The answer is every line in the data below that contains the word "will".

[Start of Attachment]

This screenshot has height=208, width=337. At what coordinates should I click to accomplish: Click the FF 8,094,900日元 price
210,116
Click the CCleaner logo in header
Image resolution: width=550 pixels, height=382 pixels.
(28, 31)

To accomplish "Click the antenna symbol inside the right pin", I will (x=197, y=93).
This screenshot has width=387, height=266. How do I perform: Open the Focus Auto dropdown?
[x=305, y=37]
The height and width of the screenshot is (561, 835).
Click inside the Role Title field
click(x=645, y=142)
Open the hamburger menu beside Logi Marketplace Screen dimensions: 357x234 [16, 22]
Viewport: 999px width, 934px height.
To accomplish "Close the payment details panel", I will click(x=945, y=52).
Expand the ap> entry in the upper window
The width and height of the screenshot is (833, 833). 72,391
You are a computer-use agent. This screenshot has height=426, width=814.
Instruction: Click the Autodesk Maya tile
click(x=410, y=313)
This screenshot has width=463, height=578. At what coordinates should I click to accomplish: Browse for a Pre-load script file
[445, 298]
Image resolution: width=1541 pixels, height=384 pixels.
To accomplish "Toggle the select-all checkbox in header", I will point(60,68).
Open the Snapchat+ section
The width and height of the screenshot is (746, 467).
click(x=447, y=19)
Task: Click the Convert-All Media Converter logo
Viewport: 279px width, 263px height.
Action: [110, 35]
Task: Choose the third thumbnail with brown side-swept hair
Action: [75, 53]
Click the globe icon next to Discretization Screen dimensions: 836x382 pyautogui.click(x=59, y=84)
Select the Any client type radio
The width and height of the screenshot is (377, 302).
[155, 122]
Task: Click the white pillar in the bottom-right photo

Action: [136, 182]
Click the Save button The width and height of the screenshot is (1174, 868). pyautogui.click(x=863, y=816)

[End of Attachment]

EXERCISE OUTPUT:
To accomplish "Click the antenna symbol inside the right pin", I will (x=197, y=93).
To accomplish "Close the payment details panel", I will click(x=945, y=52).
To accomplish "Toggle the select-all checkbox in header", I will point(60,68).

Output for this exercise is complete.